READING TEXT:
# Food to serve (light dinner)



## SunElaine (Sep 14, 2008)

My sister and her husband are hosting their 4th annual Halloween party this year. I normally don't have anything to do with the planning, but this year I will be 30 weeks pregnant for the party. Since I won't be able to FULLY enjoy the fun aspects of the party, I have put myself into the role of co-organizer. 

Normally the party just consists of A LOT of drinking, games like beer pong and asshole, and more drinking, some dancing... Food includes chips, pretzels, veggies with dip... Party usually starts at 10pm. I suggested they start the party earlier this year, like say, 6pm, and serve a light dinner and we play actual games (which I'm organizing) before the heavy drinking starts.

She liked the idea of serving a dinner and starting earlier, but now I'm wondering what kinds of food would be best for this kind of thing. You know? Because some people tend to get completely wasted as the night goes on and I don't want to serve anything that is going to lead to vomiting.

Any suggestions on what to serve? She mentioned making the meal "gross" like real food but with a Halloween spin.


----------



## Witch Hazel (Sep 6, 2008)

DATA SECTION:
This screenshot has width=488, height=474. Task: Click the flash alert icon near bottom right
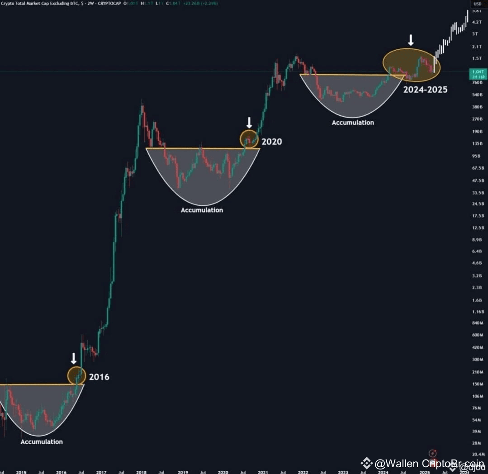(x=432, y=454)
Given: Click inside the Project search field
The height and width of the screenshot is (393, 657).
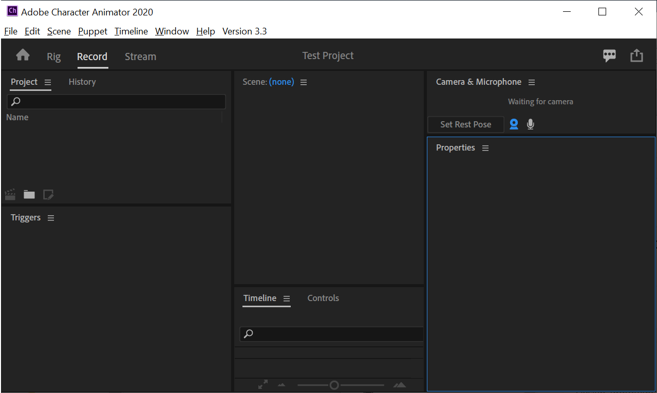Looking at the screenshot, I should pos(116,101).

TASK REQUIREMENTS:
- A) Sum up the Halloween party thread in two sentences.
- B) Resume the Halloween party thread, going on from the point where it stops.
The rows have nothing to do with the Halloween party thread; they're separate material.

WRITTEN RESPONSES:
- A) A woman who will be 30 weeks pregnant at her sister's annual Halloween party has made herself co-organizer and suggested starting earlier, at 6pm, with a light dinner and games before the heavy drinking. Her sister liked the idea, so she is asking for food ideas that won't lead to vomiting and that look "gross" like real food with a Halloween spin.

- B)
Lots of people suggest chili or some kind of stew or pumpkin soup. There are a few recipes for chili on this site. I start my party at 7:00 and only have finger foods. I usually do some type of sandwich, lots of chips, veggies and dips and last year we had chicken wings. I will probably do cocktail weiners or meatballs this year and give everything a spooky name (ie chicken wings-bat wings). Everybody is usually lit by 10:00 so I keep a lot of the non perishable food out to snack on. It has always worked well.


----------



## BooBerrie (Jan 1, 2008)

I think starting the party earlier is a good idea. The chili is a good idea too. We're having some chili this year; you could serve it with cornbread (help soak up some of the alcohol that's consumed) or chips. Also maybe: some dinner rolls with a tray of rolled meats and let people make themselves a little sandwich. 

Do you provide the alcohol? Maybe put it out in moderation, or make them "work for it". There's a great game on the forum (I'm sorry I can't remember who posted it) and it's basically "Free shots if you dare". The guest gets a shot of liquor, picks a dare, completes it, writes his/her name on the dare, then they all go into a drawing for some sort of prize.


----------



## SunElaine (Sep 14, 2008)

I was thinking about doing some kind of meatballs in gravy and those cocktail wieners. I know someone who used to cook cocktail wieners in barbecue sauce in a crockpot... I'm not sure which barbecue sauce to use. She made hers from scratch! Chili might work, and anything with bread will be good to soak up the alcohol that will be consumed later. I'd like to stick with warm or room temp. food items so I don't have to worry about things spoiling.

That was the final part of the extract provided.